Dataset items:
☆ ☆ ☆ ☆ ☆ ☆ ☆

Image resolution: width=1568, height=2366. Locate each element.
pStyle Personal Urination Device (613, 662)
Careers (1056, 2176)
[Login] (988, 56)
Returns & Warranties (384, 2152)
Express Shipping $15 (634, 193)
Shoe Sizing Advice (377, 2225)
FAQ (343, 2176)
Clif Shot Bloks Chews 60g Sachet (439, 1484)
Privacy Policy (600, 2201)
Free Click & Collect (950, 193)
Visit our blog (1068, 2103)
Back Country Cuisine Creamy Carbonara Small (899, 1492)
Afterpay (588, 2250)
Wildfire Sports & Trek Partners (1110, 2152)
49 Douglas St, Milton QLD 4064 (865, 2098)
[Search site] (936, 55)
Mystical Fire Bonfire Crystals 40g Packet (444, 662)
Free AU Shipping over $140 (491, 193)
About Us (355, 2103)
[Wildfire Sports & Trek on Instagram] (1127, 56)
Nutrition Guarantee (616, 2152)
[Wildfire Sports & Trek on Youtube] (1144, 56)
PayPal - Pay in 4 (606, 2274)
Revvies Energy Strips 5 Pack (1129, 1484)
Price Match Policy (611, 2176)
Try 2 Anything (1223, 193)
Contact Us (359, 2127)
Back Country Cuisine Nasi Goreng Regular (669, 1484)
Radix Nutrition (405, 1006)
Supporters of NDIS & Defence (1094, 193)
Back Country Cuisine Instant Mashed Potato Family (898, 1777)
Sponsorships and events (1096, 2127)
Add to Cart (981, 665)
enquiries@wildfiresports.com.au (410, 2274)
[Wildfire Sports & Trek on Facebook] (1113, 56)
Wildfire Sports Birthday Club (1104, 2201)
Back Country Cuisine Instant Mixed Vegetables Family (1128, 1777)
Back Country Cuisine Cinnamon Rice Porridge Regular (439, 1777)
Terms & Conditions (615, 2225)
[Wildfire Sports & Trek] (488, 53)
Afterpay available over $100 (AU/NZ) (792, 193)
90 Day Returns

☆ ☆ ☆ ☆ ☆ ☆ ☆

What to work on.
Pull each line containing "Regular" from the records.

Response box.
Back Country Cuisine Nasi Goreng Regular (669, 1484)
Back Country Cuisine Cinnamon Rice Porridge Regular (439, 1777)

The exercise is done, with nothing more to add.